Résumé de la décision :
Dans cette décision rendue le 23 novembre 2022, la Cour de cassation a rejeté le pourvoi de M. [M], qui contestait l'arrêt de la cour d'appel de Paris du 19 janvier 2021. M. [M] demandait réparation pour des préjudices subis du fait d'une faute lourde du service public de la justice, en l'occurrence liée à son incapacité à retourner en Thaïlande, où il dirigeait une société, après une détention provisoire et une erreur judiciaire. La cour d'appel avait estimé que le lien de causalité entre la faute et le préjudice n'était pas établi, décision que la Cour de cassation a confirmée sans exiger de motivation spécialement détaillée en vertu de l'article 1014, alinéa 1er, du code de procédure civile.
Arguments pertinents :
1. Lien de causalité : La cour d'appel a jugé que M. [M] n'avait pas suffisamment démontré le lien de causalité entre la faute lourde du service public de la justice et son préjudice économique, soulignant que sa décision de ne pas retourner en Thaïlande était une choix personnel antérieur à l'erreur judiciaire. Par conséquent, la cour d'appel a estimé que la responsabilité de l'État n'était pas engagée sur ce fondement :
- « Le lien de causalité avec la faute lourde qu'elle jugeait constituée et le préjudice économique subi par M. [M] n'était pas démontré. »
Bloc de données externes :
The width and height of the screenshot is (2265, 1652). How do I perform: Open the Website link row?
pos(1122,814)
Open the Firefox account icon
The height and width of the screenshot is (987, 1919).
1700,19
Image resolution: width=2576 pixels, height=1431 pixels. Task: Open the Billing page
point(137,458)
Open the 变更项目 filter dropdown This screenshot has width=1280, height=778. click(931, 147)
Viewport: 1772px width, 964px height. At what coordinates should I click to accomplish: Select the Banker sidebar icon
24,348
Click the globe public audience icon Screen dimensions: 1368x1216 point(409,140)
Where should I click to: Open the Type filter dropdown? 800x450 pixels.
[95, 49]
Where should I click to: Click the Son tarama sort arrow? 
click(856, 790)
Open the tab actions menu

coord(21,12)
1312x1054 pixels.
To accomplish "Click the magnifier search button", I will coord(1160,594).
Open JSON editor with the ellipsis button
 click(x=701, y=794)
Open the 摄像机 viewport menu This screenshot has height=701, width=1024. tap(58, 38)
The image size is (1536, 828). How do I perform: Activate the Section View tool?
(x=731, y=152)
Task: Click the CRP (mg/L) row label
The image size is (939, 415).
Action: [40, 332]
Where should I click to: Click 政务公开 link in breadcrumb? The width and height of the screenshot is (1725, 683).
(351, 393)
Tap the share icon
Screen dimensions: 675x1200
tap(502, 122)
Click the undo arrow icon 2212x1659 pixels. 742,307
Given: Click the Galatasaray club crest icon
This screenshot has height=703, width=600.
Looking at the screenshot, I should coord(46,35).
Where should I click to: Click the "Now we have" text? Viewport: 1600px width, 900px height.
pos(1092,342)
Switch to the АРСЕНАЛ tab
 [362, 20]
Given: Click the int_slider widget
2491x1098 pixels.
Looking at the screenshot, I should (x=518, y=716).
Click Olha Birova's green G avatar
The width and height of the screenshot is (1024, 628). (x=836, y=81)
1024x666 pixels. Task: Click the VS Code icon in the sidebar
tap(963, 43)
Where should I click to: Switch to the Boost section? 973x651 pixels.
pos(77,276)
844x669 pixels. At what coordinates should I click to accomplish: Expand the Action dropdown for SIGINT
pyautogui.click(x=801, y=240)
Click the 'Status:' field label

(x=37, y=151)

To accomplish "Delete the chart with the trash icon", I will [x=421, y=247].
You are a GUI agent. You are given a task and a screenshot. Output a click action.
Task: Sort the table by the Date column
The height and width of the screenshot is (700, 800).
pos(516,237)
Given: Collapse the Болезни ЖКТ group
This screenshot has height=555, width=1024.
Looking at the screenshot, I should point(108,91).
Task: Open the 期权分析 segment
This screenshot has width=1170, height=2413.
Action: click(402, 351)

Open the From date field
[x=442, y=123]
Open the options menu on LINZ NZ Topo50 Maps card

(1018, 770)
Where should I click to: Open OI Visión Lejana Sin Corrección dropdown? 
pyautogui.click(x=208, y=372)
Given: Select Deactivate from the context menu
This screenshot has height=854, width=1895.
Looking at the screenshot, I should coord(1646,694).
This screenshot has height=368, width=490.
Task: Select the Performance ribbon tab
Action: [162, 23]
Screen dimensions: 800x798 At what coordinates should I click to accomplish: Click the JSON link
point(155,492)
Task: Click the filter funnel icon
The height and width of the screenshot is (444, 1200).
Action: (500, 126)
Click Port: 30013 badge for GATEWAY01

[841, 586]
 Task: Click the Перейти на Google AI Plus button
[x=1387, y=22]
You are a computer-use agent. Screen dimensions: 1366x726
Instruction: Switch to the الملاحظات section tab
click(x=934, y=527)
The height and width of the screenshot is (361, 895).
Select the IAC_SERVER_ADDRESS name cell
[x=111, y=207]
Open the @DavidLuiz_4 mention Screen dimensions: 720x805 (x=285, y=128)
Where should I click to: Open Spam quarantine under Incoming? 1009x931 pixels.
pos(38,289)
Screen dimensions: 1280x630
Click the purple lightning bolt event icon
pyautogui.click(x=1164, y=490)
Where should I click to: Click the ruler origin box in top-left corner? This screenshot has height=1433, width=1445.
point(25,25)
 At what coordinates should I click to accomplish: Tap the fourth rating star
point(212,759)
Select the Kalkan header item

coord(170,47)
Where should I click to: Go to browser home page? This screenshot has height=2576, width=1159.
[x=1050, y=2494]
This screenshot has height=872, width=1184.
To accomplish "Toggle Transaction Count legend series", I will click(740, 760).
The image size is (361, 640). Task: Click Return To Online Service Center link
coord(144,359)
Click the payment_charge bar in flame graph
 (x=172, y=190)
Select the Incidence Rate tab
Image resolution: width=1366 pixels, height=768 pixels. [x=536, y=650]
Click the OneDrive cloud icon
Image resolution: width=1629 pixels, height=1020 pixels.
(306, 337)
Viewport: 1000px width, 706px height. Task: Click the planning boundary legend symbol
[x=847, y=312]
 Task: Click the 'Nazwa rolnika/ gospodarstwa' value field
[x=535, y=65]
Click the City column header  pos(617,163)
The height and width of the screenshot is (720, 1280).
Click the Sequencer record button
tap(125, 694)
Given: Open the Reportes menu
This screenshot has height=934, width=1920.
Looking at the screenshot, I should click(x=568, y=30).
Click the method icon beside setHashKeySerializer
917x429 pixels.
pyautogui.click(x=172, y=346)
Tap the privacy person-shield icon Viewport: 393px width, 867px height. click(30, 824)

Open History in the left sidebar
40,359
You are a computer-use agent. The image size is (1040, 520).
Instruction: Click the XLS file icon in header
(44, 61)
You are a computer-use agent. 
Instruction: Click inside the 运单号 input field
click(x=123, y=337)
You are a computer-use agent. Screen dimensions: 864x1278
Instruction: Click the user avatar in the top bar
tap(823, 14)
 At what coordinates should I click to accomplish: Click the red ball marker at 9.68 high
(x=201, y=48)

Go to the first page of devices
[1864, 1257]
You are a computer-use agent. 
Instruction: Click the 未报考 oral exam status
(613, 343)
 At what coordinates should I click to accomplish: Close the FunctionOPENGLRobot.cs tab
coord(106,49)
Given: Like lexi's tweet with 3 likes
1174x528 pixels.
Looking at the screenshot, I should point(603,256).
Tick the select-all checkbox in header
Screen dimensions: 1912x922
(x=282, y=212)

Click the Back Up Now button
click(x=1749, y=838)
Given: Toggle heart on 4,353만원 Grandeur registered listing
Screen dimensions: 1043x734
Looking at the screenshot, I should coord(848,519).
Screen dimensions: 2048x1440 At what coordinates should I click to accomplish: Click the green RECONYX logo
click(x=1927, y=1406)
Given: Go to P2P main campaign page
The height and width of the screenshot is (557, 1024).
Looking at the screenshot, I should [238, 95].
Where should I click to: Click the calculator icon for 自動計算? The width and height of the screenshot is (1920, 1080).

2. Évaluation des éléments de preuve : M. [M] a soulevé divers éléments, y compris des dates de détention provisoire, des décisions de justice, et des courriers d'autorités thaïlandaises, qu'il jugeait pertinents pour établir la causalité. Cependant, la cour d'appel n'a pas jugé ces éléments convaincants pour établir un lien direct entre la faute et le préjudice :
- « La cour d'appel qui n'a pas déduit de ses propres constatations les conséquences qui s'en évinçaient a violé les articles 1382 ancien, 1240 nouveau, du code civil. »
Interprétations et citations légales :
1. Responsabilité de l'État : La décision s'appuie sur les principes établis concernant la responsabilité de l'État pour le fonctionnement défectueux du service public de la justice. Selon la jurisprudence, l'État doit réparer le dommage causé par une faute qu'il a commise, intégrant la condition d'un lien de causalité certain. Ce principe trouve son fondement dans :
- Code civil - Article 1382 ancien (devenu Article 1240), qui impose la réparation des dommages causés par des fautes.
2. Examen des preuves : La cour a rappelé que les juges doivent examiner tous les éléments de preuve fournis pour statuer sur les demandes des parties, conformément à :
- Code civil - Article 1353, qui traite de la charge de la preuve, et à
- Convention européenne des droits de l'homme - Article 6 § 1, qui garantit le droit à un procès équitable.
La décision de la Cour de cassation repose sur l'application stricte de ces principes juridiques, ajoutant que le non-examen des éléments par la cour d'appel n'a pas suffi à établir une violation des droits de M. [M]. En conclusion, la décision démontre la rigueur avec laquelle les critères de causalité et de preuve sont appliqués dans les affaires de responsabilité administrative.